Render as a JSON list of strings, one string per line with blank lines omitted, the rows starting with the line containing "You are a GUI" and going on through the line containing "Task: Click on".

#####

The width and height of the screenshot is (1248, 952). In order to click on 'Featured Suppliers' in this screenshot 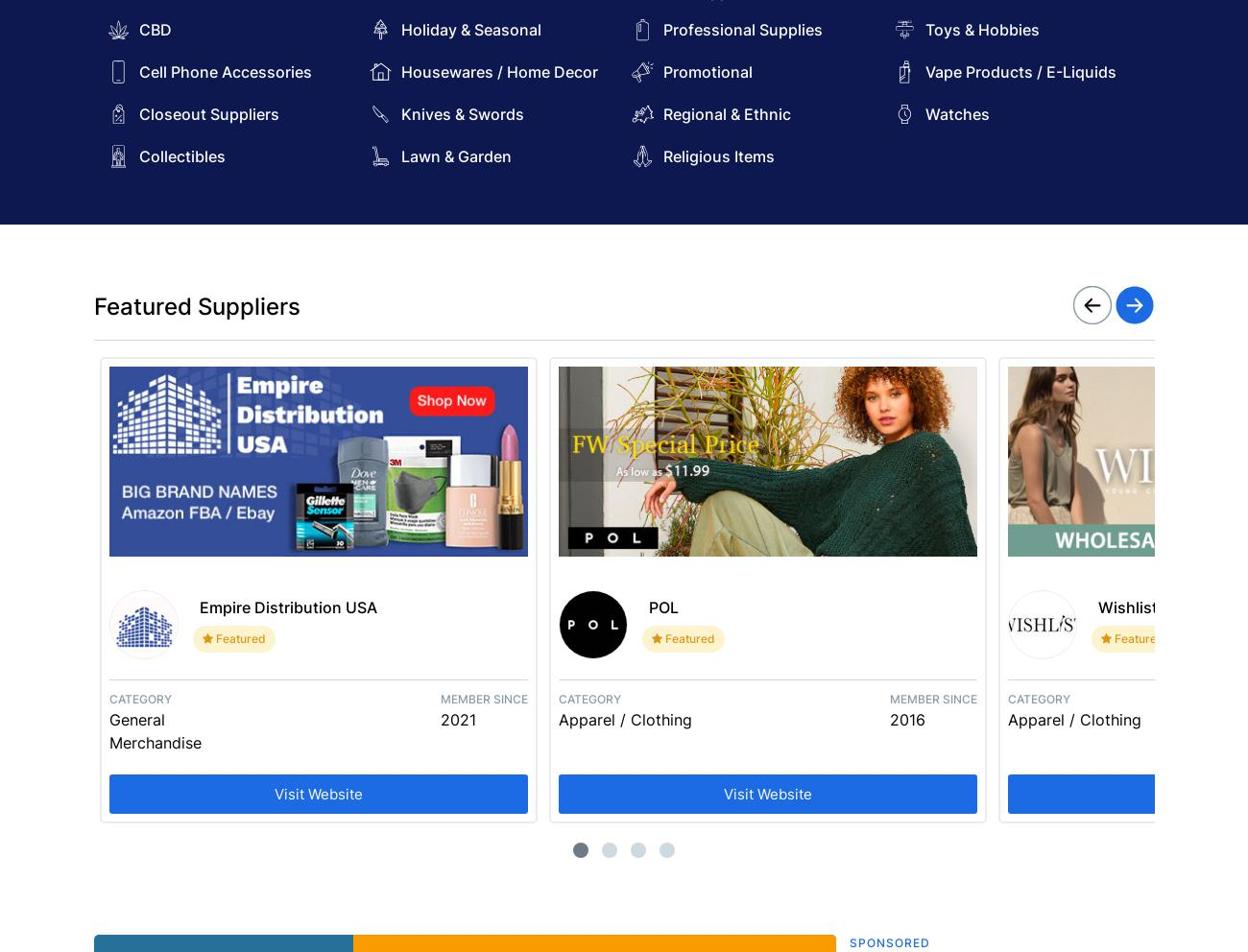, I will do `click(196, 306)`.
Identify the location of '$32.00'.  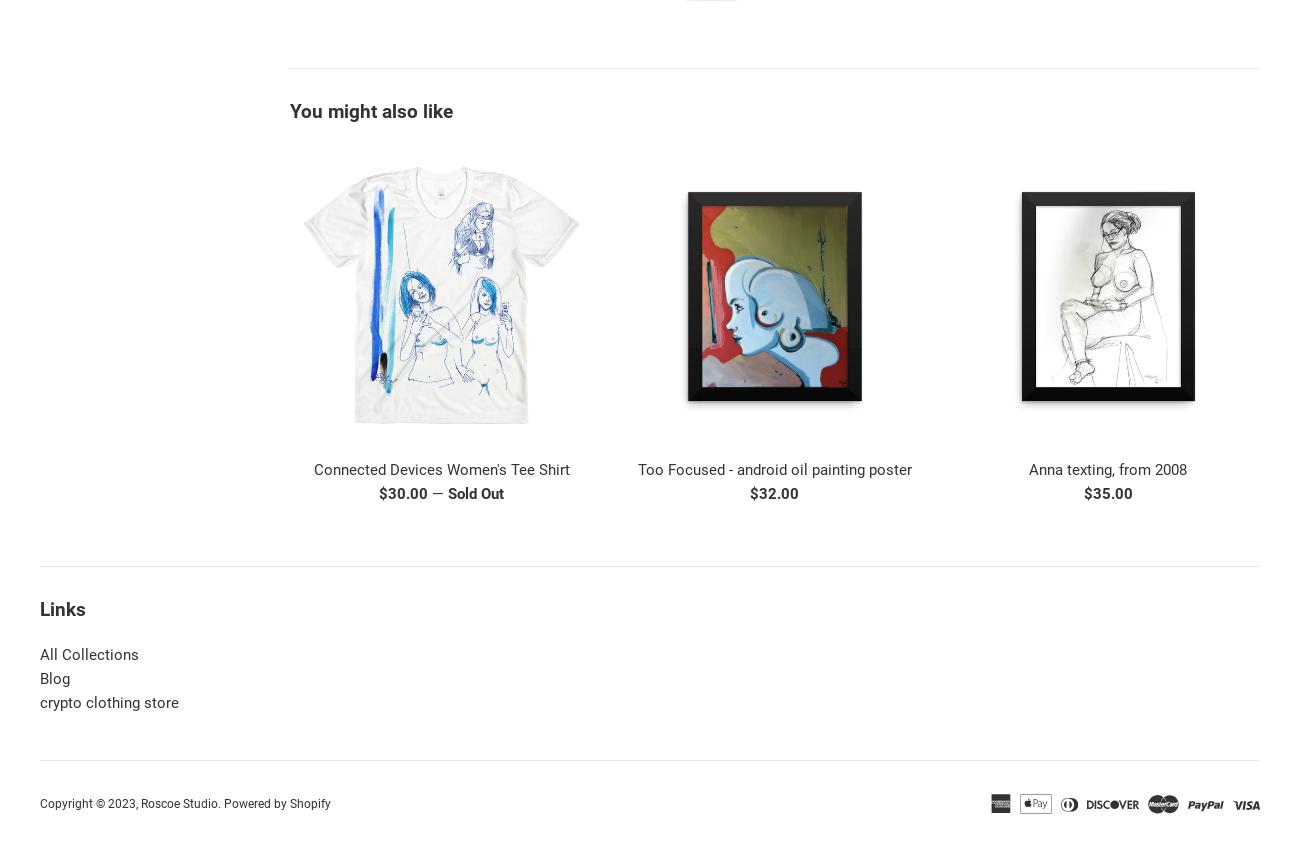
(773, 493).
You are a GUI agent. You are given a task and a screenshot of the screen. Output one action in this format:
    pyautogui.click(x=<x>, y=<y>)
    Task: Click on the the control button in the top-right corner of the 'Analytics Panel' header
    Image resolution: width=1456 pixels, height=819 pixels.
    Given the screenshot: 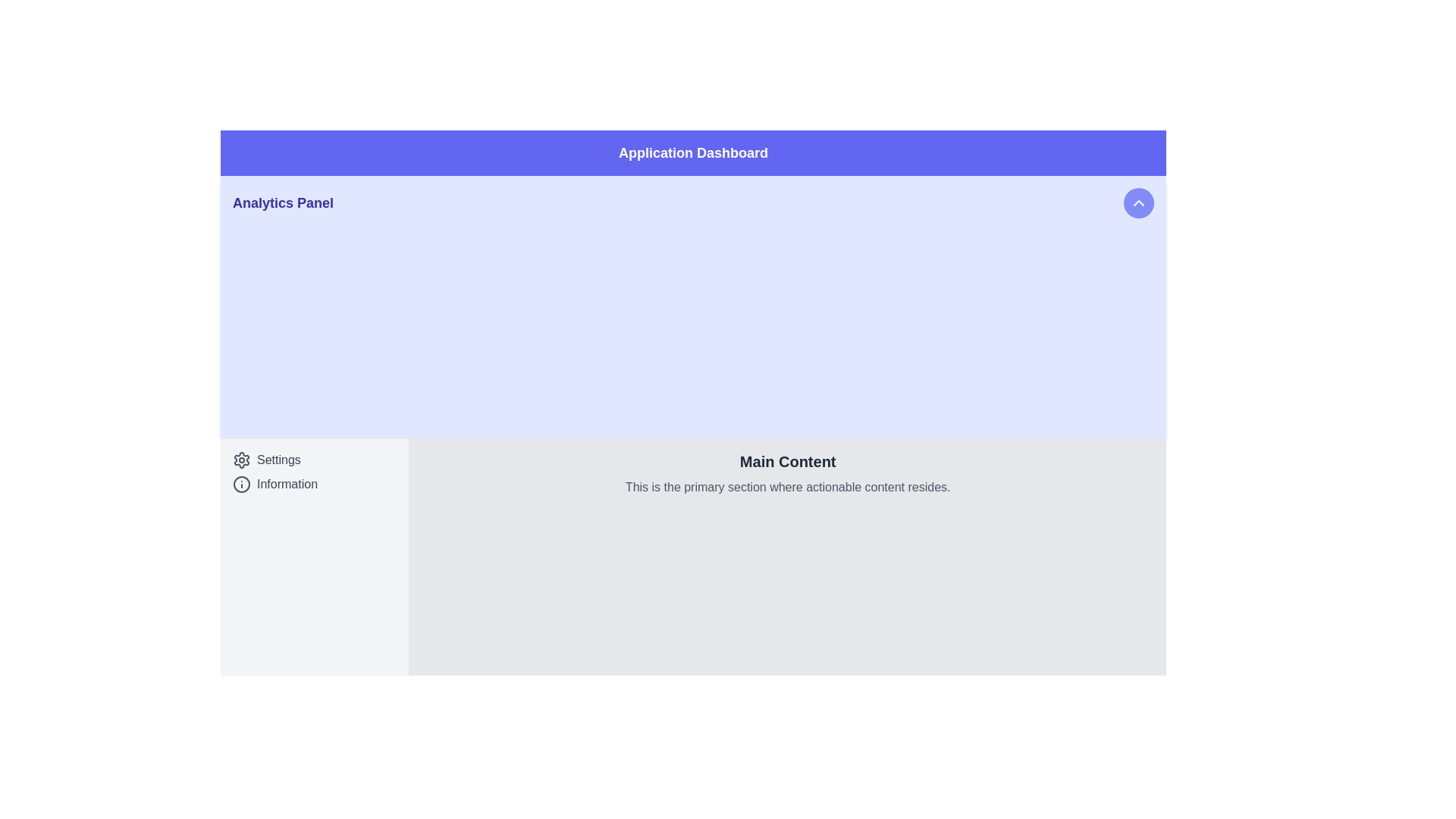 What is the action you would take?
    pyautogui.click(x=1139, y=202)
    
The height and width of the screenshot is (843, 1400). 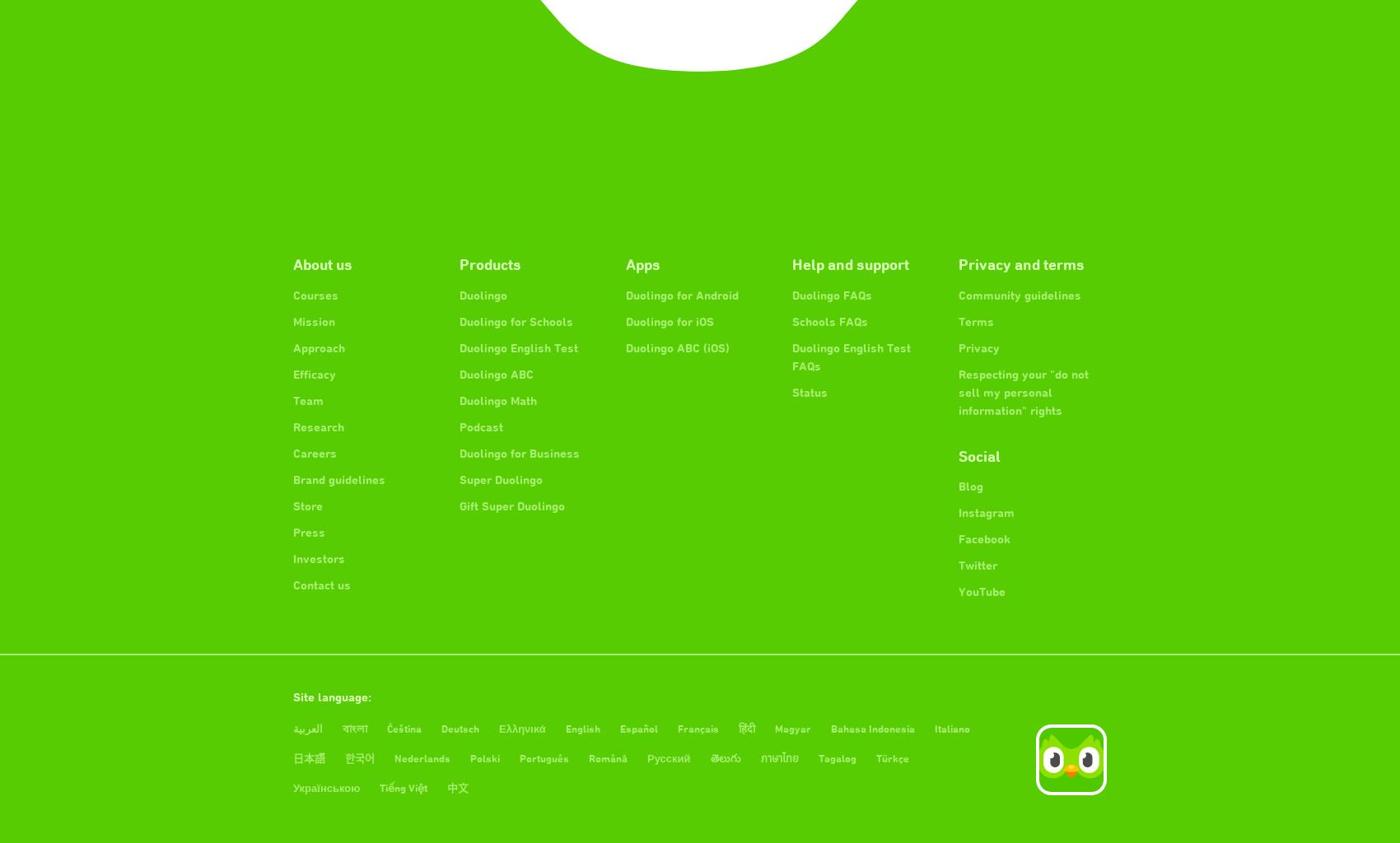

#####

FINISHED TASK –
[
  "You are a GUI agent. You are given a task and a screenshot of the screen. Output one action in this format:",
  "    pyautogui.click(x=<x>, y=<y>)",
  "    Task: Click on the the control button in the top-right corner of the 'Analytics Panel' header"
]